(Element and text location data)
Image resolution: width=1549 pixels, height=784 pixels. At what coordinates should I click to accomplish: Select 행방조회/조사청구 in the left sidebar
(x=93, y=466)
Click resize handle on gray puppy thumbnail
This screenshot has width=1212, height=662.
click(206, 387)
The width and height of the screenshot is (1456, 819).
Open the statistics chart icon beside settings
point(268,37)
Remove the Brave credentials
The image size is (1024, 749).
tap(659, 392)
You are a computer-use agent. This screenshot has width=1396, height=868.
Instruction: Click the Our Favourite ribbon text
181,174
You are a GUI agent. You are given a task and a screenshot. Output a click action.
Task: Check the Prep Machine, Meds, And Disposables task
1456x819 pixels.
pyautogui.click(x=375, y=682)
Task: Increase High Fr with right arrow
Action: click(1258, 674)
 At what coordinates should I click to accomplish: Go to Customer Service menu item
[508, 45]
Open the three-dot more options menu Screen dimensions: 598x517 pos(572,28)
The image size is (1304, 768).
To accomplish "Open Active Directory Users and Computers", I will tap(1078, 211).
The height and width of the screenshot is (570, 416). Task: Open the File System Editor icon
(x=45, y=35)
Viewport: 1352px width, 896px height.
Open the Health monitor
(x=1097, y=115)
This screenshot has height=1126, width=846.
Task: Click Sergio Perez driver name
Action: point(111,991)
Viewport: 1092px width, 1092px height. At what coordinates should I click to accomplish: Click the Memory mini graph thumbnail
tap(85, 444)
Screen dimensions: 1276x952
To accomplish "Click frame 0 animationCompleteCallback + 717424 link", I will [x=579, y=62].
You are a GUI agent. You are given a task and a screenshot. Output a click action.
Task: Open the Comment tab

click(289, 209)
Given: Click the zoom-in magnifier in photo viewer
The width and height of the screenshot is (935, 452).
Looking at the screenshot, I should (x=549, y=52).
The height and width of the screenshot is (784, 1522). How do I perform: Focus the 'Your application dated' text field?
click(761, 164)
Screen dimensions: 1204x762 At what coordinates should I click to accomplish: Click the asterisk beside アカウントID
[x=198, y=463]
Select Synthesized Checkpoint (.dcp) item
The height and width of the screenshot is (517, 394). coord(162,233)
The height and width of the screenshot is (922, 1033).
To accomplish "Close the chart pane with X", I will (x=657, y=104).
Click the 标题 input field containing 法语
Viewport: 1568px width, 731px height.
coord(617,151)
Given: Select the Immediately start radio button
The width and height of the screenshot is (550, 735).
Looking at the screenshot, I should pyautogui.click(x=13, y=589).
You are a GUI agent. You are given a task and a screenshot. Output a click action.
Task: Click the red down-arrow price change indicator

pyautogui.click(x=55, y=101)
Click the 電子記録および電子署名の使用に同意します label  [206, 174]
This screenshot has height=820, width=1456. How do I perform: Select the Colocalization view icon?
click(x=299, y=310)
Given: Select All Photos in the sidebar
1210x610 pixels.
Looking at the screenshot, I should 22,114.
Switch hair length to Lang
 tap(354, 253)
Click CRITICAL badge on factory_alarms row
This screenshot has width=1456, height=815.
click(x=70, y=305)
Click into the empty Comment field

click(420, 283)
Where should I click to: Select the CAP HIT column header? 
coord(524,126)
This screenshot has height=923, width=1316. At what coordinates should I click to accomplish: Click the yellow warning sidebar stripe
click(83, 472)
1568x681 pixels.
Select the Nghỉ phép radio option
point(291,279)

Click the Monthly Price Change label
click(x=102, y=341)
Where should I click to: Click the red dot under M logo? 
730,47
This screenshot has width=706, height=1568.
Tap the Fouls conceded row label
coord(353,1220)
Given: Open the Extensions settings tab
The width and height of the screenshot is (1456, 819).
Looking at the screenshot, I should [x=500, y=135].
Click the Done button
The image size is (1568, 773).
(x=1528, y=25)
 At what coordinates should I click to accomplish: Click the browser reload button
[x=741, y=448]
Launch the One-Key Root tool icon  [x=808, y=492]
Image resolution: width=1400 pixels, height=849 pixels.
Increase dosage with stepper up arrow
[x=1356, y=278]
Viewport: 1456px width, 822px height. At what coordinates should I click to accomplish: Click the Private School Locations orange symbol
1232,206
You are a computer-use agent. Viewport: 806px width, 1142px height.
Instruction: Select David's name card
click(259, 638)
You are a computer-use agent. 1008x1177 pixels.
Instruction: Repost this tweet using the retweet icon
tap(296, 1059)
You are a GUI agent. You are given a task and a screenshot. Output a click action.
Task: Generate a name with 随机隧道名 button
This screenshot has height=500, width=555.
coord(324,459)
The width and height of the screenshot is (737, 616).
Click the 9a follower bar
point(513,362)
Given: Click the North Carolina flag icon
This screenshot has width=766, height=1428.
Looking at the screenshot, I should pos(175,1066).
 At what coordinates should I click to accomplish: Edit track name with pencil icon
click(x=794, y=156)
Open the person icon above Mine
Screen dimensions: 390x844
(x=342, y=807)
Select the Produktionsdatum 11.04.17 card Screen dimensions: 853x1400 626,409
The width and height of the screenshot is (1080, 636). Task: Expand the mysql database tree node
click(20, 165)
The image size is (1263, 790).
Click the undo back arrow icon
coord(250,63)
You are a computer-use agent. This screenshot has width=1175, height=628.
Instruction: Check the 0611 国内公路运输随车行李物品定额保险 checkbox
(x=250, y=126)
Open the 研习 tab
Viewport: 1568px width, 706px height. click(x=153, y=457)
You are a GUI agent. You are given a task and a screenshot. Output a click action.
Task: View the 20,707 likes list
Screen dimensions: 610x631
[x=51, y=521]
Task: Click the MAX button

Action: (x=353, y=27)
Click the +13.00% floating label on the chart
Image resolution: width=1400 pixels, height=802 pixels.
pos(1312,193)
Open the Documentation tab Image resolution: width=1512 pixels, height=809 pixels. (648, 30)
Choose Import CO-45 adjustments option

■ GIVEN INSTRUCTION
Quote every row above verbatim, without changing a single character.

■ THE SOLUTION
Image resolution: width=1549 pixels, height=784 pixels. At what coordinates should I click to accomplish: Select 행방조회/조사청구 in the left sidebar
(x=93, y=466)
Click resize handle on gray puppy thumbnail
This screenshot has width=1212, height=662.
click(206, 387)
The width and height of the screenshot is (1456, 819).
Open the statistics chart icon beside settings
point(268,37)
Remove the Brave credentials
The image size is (1024, 749).
tap(659, 392)
You are a computer-use agent. This screenshot has width=1396, height=868.
Instruction: Click the Our Favourite ribbon text
181,174
You are a GUI agent. You are given a task and a screenshot. Output a click action.
Task: Check the Prep Machine, Meds, And Disposables task
1456x819 pixels.
pyautogui.click(x=375, y=682)
Task: Increase High Fr with right arrow
Action: click(1258, 674)
 At what coordinates should I click to accomplish: Go to Customer Service menu item
[508, 45]
Open the three-dot more options menu Screen dimensions: 598x517 pos(572,28)
The image size is (1304, 768).
To accomplish "Open Active Directory Users and Computers", I will tap(1078, 211).
The height and width of the screenshot is (570, 416). Task: Open the File System Editor icon
(x=45, y=35)
Viewport: 1352px width, 896px height.
Open the Health monitor
(x=1097, y=115)
This screenshot has height=1126, width=846.
Task: Click Sergio Perez driver name
Action: point(111,991)
Viewport: 1092px width, 1092px height. At what coordinates should I click to accomplish: Click the Memory mini graph thumbnail
tap(85, 444)
Screen dimensions: 1276x952
To accomplish "Click frame 0 animationCompleteCallback + 717424 link", I will [x=579, y=62].
You are a GUI agent. You are given a task and a screenshot. Output a click action.
Task: Open the Comment tab

click(289, 209)
Given: Click the zoom-in magnifier in photo viewer
The width and height of the screenshot is (935, 452).
Looking at the screenshot, I should (x=549, y=52).
The height and width of the screenshot is (784, 1522). How do I perform: Focus the 'Your application dated' text field?
click(761, 164)
Screen dimensions: 1204x762 At what coordinates should I click to accomplish: Click the asterisk beside アカウントID
[x=198, y=463]
Select Synthesized Checkpoint (.dcp) item
The height and width of the screenshot is (517, 394). coord(162,233)
The height and width of the screenshot is (922, 1033).
To accomplish "Close the chart pane with X", I will (x=657, y=104).
Click the 标题 input field containing 法语
Viewport: 1568px width, 731px height.
coord(617,151)
Given: Select the Immediately start radio button
The width and height of the screenshot is (550, 735).
Looking at the screenshot, I should pyautogui.click(x=13, y=589).
You are a GUI agent. You are given a task and a screenshot. Output a click action.
Task: Click the red down-arrow price change indicator

pyautogui.click(x=55, y=101)
Click the 電子記録および電子署名の使用に同意します label  [206, 174]
This screenshot has height=820, width=1456. How do I perform: Select the Colocalization view icon?
click(x=299, y=310)
Given: Select All Photos in the sidebar
1210x610 pixels.
Looking at the screenshot, I should 22,114.
Switch hair length to Lang
 tap(354, 253)
Click CRITICAL badge on factory_alarms row
This screenshot has width=1456, height=815.
click(x=70, y=305)
Click into the empty Comment field

click(420, 283)
Where should I click to: Select the CAP HIT column header? 
coord(524,126)
This screenshot has height=923, width=1316. At what coordinates should I click to accomplish: Click the yellow warning sidebar stripe
click(83, 472)
1568x681 pixels.
Select the Nghỉ phép radio option
point(291,279)

Click the Monthly Price Change label
click(x=102, y=341)
Where should I click to: Click the red dot under M logo? 
730,47
This screenshot has width=706, height=1568.
Tap the Fouls conceded row label
coord(353,1220)
Given: Open the Extensions settings tab
The width and height of the screenshot is (1456, 819).
Looking at the screenshot, I should [x=500, y=135].
Click the Done button
The image size is (1568, 773).
(x=1528, y=25)
 At what coordinates should I click to accomplish: Click the browser reload button
[x=741, y=448]
Launch the One-Key Root tool icon  [x=808, y=492]
Image resolution: width=1400 pixels, height=849 pixels.
Increase dosage with stepper up arrow
[x=1356, y=278]
Viewport: 1456px width, 822px height. At what coordinates should I click to accomplish: Click the Private School Locations orange symbol
1232,206
You are a computer-use agent. Viewport: 806px width, 1142px height.
Instruction: Select David's name card
click(259, 638)
You are a computer-use agent. 1008x1177 pixels.
Instruction: Repost this tweet using the retweet icon
tap(296, 1059)
You are a GUI agent. You are given a task and a screenshot. Output a click action.
Task: Generate a name with 随机隧道名 button
This screenshot has height=500, width=555.
coord(324,459)
The width and height of the screenshot is (737, 616).
Click the 9a follower bar
point(513,362)
Given: Click the North Carolina flag icon
This screenshot has width=766, height=1428.
Looking at the screenshot, I should pos(175,1066).
 At what coordinates should I click to accomplish: Edit track name with pencil icon
click(x=794, y=156)
Open the person icon above Mine
Screen dimensions: 390x844
(x=342, y=807)
Select the Produktionsdatum 11.04.17 card Screen dimensions: 853x1400 626,409
The width and height of the screenshot is (1080, 636). Task: Expand the mysql database tree node
click(20, 165)
The image size is (1263, 790).
Click the undo back arrow icon
coord(250,63)
You are a computer-use agent. This screenshot has width=1175, height=628.
Instruction: Check the 0611 国内公路运输随车行李物品定额保险 checkbox
(x=250, y=126)
Open the 研习 tab
Viewport: 1568px width, 706px height. click(x=153, y=457)
You are a GUI agent. You are given a task and a screenshot. Output a click action.
Task: View the 20,707 likes list
Screen dimensions: 610x631
[x=51, y=521]
Task: Click the MAX button

Action: (x=353, y=27)
Click the +13.00% floating label on the chart
Image resolution: width=1400 pixels, height=802 pixels.
pos(1312,193)
Open the Documentation tab Image resolution: width=1512 pixels, height=809 pixels. (648, 30)
Choose Import CO-45 adjustments option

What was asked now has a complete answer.